How much self respect one have to loose to be with a cheater?

Put half of this effort in finding out a good healthy girl who loves and care for you.


----------



## Kallan Pavithran (Jan 17, 2012)

NotDoneYet said:


> Check out my other posts for the whole story...
> 
> It's been two days now since I exposed to WW's family and OM's family. I stated that she's not to contact me until she's done with the OM unless it's a financial issue. I've received five or six texts from WW since then, first angry, then practical (remember the Cat's vet appointment etc.) and about two hours ago I get "we really need to talk. The conditions under which you'll accept me back are so undesirable coming back isn't an option." For reference, here's the conditions:
> 
> ...


If you drop 1,3 and 4 she may agree to come back.

Do you need her back after dropping any of these demands?


----------



## OldWolf57 (Mar 20, 2012)

Has anyone bothered to read the first thread ??
kallan Pav, you said it right. 
He should be using this effort to move ahead with his life.
She comes and goes when the mood hits her.
So any advice on holding her accountable is useless.
So is any to him how to get her back.

I honestly can't be a part in enabling him in this unhealthy relationship which seem a hard case of codepend/obsession.

For some reason, his posts just speaks unhealthy. I'm out.


----------



## TRy (Sep 14, 2011)

NotDoneYet said:


> two hours ago I get "we really need to talk. The conditions under which you'll accept me back are so undesirable coming back isn't an option."


 Since none of your conditions are unreasonable, her saying that they are too "undesirable" to come back shows that she has no remorse and does not want back accept under cake eater conditions. She has moved on already. Time for you to do the same.


----------



## bigtone128 (May 1, 2012)

Listing:
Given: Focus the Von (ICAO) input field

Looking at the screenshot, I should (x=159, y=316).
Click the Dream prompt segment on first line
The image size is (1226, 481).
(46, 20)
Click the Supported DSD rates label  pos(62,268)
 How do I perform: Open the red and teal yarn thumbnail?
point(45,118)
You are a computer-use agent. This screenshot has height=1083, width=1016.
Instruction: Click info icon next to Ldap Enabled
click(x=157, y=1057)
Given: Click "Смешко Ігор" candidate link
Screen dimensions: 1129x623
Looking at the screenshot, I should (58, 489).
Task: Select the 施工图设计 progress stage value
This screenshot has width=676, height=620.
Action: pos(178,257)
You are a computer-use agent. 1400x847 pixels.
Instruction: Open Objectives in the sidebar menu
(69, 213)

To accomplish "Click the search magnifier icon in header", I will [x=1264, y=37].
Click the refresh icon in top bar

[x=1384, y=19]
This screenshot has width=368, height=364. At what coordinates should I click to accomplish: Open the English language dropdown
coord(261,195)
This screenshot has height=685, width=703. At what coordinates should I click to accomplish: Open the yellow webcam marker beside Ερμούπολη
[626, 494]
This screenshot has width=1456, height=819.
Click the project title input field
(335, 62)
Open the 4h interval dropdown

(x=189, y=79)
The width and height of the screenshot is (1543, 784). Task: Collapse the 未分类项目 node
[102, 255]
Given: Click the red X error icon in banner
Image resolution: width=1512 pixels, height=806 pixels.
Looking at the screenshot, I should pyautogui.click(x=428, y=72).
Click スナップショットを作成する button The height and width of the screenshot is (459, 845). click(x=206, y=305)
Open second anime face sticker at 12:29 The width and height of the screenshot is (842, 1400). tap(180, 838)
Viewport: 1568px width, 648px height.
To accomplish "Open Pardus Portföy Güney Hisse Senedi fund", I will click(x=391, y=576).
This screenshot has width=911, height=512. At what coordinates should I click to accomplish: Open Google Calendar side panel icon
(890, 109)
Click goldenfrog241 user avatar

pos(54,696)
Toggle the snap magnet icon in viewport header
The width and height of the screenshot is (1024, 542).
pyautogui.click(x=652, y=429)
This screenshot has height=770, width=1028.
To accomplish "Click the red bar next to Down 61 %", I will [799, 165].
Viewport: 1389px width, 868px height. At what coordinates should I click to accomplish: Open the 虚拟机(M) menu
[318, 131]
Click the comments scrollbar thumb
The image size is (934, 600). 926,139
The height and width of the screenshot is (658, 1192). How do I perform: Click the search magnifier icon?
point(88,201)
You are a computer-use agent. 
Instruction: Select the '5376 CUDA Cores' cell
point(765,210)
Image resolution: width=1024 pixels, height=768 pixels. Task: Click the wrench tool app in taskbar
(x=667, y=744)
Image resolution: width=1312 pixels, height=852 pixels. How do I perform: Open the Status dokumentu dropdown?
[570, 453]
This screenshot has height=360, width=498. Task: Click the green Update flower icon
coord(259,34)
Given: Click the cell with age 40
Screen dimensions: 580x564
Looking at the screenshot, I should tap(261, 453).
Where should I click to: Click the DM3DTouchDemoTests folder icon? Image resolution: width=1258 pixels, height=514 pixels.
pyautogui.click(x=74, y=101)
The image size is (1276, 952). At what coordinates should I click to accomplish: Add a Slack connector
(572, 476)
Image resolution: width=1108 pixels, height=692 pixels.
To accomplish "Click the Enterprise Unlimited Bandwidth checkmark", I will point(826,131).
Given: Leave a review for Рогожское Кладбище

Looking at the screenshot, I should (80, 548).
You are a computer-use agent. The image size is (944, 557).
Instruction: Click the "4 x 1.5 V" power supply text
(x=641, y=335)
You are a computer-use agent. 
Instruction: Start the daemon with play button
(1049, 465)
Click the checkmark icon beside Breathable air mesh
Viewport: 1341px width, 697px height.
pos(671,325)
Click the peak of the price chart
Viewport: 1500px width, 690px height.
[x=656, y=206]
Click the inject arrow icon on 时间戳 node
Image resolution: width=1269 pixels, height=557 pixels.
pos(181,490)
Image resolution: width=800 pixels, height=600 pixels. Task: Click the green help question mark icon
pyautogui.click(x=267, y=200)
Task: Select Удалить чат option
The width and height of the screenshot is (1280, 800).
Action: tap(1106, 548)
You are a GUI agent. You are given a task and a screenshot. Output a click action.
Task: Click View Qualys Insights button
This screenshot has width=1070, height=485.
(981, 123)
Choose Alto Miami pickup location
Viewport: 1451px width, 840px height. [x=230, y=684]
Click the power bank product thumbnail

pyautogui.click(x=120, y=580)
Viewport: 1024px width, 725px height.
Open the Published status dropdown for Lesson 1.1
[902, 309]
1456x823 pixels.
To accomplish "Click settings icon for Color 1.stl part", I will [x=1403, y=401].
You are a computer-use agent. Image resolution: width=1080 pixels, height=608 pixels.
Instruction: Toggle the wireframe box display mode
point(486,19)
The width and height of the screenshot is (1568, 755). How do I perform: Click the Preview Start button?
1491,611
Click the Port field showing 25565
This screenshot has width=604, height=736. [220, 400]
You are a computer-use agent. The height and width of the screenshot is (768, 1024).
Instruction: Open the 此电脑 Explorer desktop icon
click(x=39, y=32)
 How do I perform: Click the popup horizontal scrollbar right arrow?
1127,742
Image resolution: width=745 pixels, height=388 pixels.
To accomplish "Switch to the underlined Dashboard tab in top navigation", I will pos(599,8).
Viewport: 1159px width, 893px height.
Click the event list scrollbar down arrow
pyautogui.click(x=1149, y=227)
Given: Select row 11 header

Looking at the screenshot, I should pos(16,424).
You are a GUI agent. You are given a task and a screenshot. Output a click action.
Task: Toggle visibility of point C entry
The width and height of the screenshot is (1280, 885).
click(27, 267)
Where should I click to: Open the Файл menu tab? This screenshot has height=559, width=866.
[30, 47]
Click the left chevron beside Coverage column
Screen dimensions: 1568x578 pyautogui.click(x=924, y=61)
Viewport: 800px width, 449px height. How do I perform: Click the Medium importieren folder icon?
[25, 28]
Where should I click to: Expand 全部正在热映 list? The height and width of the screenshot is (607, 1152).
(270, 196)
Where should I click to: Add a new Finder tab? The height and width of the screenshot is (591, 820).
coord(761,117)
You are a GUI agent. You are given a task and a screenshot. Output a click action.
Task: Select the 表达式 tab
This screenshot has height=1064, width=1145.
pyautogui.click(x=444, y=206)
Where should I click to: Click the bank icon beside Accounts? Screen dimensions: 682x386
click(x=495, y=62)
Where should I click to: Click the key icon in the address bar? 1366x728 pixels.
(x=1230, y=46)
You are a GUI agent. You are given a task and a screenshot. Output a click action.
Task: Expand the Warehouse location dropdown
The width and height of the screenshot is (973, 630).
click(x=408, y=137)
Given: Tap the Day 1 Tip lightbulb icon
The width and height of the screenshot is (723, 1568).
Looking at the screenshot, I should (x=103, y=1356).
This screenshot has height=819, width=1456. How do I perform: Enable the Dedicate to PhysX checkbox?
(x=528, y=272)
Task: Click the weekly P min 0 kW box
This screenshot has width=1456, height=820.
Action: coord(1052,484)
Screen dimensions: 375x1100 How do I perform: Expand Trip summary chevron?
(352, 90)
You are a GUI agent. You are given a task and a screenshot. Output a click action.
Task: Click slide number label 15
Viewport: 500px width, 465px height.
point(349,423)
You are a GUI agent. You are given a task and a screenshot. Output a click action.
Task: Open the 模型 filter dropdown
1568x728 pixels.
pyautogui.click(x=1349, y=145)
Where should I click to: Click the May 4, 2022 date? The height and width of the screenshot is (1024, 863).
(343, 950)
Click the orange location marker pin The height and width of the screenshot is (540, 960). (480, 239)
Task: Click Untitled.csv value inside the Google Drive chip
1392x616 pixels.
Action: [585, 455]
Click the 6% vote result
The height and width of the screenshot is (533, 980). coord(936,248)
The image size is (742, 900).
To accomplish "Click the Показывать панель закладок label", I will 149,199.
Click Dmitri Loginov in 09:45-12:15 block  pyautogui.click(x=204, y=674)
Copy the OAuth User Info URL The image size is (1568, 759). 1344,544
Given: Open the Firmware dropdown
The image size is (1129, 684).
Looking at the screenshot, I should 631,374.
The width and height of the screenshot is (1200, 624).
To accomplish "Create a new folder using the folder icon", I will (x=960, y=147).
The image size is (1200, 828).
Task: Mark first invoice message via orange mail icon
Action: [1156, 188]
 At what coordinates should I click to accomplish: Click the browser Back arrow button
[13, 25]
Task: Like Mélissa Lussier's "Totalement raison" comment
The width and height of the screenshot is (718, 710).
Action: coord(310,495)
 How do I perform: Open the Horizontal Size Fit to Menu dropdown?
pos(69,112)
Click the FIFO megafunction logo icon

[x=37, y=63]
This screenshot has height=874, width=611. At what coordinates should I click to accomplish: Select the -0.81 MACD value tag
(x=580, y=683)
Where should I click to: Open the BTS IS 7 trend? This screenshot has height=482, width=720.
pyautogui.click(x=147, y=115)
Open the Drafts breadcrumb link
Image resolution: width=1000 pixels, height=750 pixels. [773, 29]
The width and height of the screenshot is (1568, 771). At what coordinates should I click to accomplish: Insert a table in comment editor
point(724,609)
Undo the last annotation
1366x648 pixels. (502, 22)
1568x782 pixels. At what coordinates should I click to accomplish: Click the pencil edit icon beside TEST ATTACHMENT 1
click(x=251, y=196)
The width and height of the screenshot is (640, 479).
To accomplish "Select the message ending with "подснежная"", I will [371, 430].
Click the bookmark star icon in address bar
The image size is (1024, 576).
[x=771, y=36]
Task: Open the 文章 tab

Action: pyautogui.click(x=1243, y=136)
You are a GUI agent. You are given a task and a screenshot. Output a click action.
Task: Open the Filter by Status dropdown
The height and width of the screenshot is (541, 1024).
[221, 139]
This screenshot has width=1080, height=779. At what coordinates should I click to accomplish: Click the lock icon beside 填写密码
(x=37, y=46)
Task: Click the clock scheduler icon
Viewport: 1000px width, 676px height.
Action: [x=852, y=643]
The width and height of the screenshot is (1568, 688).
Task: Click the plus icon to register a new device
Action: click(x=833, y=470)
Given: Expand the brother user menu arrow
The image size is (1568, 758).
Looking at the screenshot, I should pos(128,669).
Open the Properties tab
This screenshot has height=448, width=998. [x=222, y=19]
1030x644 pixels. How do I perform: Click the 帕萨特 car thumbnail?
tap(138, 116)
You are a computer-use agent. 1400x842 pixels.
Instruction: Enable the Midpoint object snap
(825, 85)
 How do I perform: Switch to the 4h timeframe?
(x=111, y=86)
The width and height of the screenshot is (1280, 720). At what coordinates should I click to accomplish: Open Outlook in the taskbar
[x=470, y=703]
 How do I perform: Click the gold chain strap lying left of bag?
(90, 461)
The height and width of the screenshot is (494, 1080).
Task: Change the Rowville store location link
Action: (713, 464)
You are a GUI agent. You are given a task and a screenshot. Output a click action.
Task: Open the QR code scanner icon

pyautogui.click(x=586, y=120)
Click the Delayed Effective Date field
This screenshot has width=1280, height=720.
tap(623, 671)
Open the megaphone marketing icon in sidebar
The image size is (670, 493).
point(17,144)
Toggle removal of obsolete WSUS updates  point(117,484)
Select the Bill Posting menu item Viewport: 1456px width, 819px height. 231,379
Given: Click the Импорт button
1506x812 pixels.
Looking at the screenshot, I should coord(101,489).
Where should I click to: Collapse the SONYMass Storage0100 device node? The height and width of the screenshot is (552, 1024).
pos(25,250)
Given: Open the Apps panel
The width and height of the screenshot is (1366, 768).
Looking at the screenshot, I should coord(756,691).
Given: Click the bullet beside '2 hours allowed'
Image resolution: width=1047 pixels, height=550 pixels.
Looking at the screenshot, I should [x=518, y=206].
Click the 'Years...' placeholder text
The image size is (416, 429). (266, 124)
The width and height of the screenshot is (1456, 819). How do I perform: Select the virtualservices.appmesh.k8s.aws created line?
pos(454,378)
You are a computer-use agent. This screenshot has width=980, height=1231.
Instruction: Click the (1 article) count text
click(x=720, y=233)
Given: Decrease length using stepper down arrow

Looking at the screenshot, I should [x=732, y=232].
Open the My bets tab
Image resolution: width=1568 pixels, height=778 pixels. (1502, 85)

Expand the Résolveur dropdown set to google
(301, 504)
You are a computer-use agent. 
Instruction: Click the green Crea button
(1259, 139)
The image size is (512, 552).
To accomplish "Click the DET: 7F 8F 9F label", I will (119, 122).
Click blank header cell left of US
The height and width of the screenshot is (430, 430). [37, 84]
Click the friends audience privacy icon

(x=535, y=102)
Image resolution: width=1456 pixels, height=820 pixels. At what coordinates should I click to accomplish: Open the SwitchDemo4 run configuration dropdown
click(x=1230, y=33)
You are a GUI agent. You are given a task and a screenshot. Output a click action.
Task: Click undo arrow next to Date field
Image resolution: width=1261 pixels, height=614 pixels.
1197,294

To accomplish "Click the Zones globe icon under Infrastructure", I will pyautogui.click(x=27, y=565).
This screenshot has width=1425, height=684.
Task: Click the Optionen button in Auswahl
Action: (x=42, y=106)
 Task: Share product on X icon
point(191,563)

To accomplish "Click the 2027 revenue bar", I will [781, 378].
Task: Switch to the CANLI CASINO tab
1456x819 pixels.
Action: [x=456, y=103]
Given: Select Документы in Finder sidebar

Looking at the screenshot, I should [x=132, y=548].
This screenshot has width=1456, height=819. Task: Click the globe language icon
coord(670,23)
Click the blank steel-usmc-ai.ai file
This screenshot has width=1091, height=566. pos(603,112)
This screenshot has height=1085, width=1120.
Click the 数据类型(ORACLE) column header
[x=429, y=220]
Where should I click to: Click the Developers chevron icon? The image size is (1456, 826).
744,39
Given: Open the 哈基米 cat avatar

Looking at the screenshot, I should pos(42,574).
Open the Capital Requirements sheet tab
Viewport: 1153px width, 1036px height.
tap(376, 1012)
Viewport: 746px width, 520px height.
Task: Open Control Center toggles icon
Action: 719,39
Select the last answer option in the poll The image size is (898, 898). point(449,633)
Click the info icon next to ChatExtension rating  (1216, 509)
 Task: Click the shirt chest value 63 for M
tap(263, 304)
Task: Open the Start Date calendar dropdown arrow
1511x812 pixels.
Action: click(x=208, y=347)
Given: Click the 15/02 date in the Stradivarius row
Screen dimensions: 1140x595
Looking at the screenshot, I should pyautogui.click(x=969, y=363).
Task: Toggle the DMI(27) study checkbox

What is asked:
A. Can you transcribe the forum thread word for word, everything from "If you drop" down to "said it right."?
B. Which lines of the entries contain the string "header", matching case exactly? Copy each of those lines.
The entries have no connection to the forum thread.

Task responses:
A.
If you drop 1,3 and 4 she may agree to come back.

Do you need her back after dropping any of these demands?


----------



## OldWolf57 (Mar 20, 2012)

Has anyone bothered to read the first thread ??
kallan Pav, you said it right.

B.
To accomplish "Click the search magnifier icon in header", I will [x=1264, y=37].
Toggle the snap magnet icon in viewport header
Given: Select row 11 header
Click blank header cell left of US
Click the 数据类型(ORACLE) column header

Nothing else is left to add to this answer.